Lettre - Charte des valeurs et désobéissance civile

J’écoutais, ce vendredi à RDI, la présidente de la commission scolaire English-Montréal affirmer que, dans le cas de l’adoption du projet de loi sur la laïcité, son personnel s’en remettrait à une forme de résistance passive dans l’application de l’article concernant le port de signes religieux ostentatoires. Au bas de l’écran, il était question de désobéissance civile.

 

Puis, je me suis souvenu avec quelle paranoïa névrotique on discutait de désobéissance civile lors du printemps étudiant de 2012. Seuls les « extrémistes » ou les « radicaux » employaient le terme. Difficile d’oublier avec quelle vigueur gouvernement et lieux d’enseignement supérieur ont pourfendu l’idée même de cette ligne d’action.
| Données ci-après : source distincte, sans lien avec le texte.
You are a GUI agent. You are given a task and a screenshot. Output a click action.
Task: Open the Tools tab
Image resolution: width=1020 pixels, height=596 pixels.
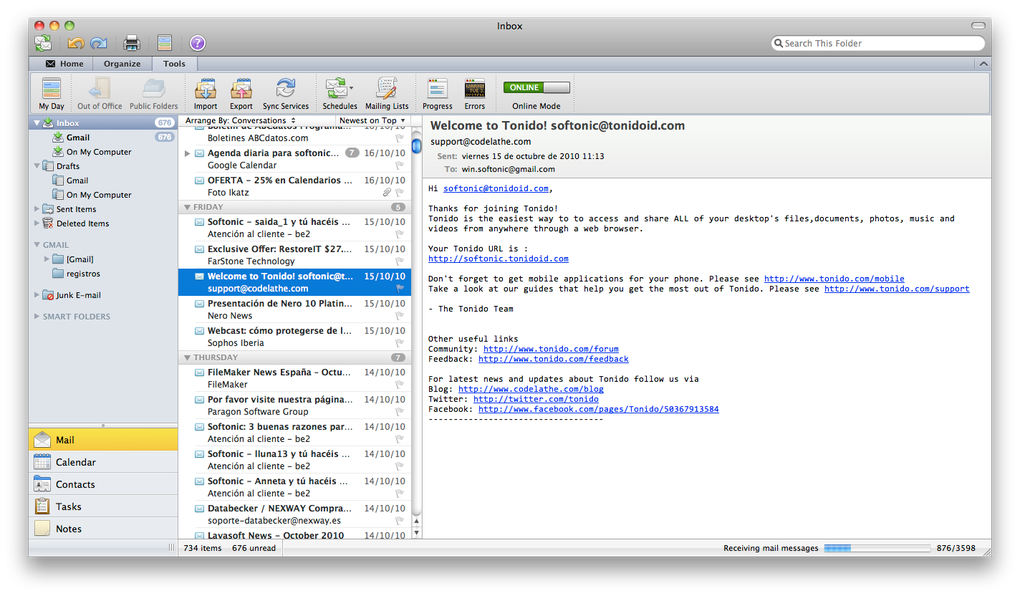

J’en suis venu à une conclusion toute simple : exécutée par des étudiants, elle est un acte de provocation assimilé au crime et à la violence, mais lorsqu’un organisme « légitime » s’en empare, il s’agit d’une façon comme une autre de faire valoir une pensée, une opinion, une idéologie.

 

Il ne manque maintenant qu’un recteur d’université pour s’en revendiquer. Je ne sais toujours pas si l’ironie du geste me fera rire ou pleurer. Chose certaine, je ne serai pas le seul.